:: 提示テキスト ::

整形外科手術中に発生する飛沫から外科医を守る手術用ヘルメットシステムの in-vitro 評価★

2016.09.26

In-vitro evaluation of surgical helmet systems for protecting surgeons from droplets generated during orthopaedic procedures


R. Wendlandt*, M. Thomas, B. Kienast, A.P. Schulz
*University Medical Center Schleswig-Holstein, Germany
Journal of Hospital Infection (2016) 94, 75-79
背景
手術室および手術着は手術部位感染症から患者を守るようデザインされている。しかし、手術チームには眼や皮膚粘膜の曝露を介した血液由来病原体による感染リスクが依然としてある。従来の術衣においても汚染に対してはある程度の防護が得られるが、手術用ヘルメットシステムは、外科医と手術を行っている術野との間に粒子、エアロゾル、液体に対するバリアをつくることで高レベルの防護を得ることを意図している。

:::
:: データ ::

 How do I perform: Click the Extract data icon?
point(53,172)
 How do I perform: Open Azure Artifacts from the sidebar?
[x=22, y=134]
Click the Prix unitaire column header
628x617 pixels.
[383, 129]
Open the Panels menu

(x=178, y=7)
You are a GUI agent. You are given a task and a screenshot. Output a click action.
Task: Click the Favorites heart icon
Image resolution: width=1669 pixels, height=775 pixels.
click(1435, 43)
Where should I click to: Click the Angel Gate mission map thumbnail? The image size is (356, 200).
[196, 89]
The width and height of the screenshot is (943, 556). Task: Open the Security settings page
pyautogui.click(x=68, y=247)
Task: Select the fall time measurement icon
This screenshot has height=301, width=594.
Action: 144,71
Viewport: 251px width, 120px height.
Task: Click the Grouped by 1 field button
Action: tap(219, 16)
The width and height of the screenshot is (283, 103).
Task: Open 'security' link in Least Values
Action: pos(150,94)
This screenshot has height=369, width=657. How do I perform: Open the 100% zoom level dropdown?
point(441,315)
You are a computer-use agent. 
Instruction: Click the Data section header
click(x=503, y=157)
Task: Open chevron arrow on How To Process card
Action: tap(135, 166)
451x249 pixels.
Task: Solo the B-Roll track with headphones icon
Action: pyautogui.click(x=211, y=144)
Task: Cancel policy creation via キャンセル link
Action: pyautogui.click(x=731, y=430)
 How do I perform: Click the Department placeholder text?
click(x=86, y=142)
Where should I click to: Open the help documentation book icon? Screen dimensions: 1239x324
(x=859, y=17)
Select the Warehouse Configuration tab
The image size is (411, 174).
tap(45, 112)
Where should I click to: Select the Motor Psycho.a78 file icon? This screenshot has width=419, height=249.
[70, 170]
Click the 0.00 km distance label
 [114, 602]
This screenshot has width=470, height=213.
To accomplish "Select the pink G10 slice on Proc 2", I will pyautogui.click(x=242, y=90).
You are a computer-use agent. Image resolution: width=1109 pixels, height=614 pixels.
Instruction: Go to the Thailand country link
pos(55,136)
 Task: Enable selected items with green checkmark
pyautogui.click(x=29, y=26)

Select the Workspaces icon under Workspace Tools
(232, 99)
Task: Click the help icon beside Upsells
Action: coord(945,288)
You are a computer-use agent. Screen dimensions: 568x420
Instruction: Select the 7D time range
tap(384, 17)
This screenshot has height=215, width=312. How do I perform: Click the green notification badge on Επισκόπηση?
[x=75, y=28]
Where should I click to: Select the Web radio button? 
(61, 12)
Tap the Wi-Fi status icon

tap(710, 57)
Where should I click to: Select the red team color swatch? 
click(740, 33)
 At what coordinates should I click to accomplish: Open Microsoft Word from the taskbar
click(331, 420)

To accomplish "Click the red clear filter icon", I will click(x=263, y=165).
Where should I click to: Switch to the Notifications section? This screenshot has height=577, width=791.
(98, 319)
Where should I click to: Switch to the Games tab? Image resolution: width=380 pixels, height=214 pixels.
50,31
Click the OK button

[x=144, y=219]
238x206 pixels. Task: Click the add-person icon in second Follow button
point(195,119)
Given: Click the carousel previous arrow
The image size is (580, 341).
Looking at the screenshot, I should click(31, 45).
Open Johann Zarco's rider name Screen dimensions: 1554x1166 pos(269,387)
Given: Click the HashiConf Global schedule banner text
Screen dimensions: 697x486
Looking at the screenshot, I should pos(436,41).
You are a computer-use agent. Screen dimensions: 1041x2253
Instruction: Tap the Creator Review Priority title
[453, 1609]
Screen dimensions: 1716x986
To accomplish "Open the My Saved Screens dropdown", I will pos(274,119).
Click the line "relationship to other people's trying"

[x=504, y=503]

:::

■ 課題一覧 ■
a: 提示テキストによると、手術用ヘルメットシステムはどのようにして高レベルの防護を得ようとしているか。1〜3文で説明せよ。
b: 提示テキストの「In-vitro evaluation of」から「護を得ることを意図している。」までを、その語句も含めて一字一句そのまま書き写せ。

■ 課題の解答 ■
a: 手術用ヘルメットシステムは、外科医と手術を行っている術野との間に、粒子、エアロゾル、液体に対するバリアをつくる。それによって高レベルの防護を得ることを意図している。

b:
In-vitro evaluation of surgical helmet systems for protecting surgeons from droplets generated during orthopaedic procedures


R. Wendlandt*, M. Thomas, B. Kienast, A.P. Schulz
*University Medical Center Schleswig-Holstein, Germany
Journal of Hospital Infection (2016) 94, 75-79
背景
手術室および手術着は手術部位感染症から患者を守るようデザインされている。しかし、手術チームには眼や皮膚粘膜の曝露を介した血液由来病原体による感染リスクが依然としてある。従来の術衣においても汚染に対してはある程度の防護が得られるが、手術用ヘルメットシステムは、外科医と手術を行っている術野との間に粒子、エアロゾル、液体に対するバリアをつくることで高レベルの防護を得ることを意図している。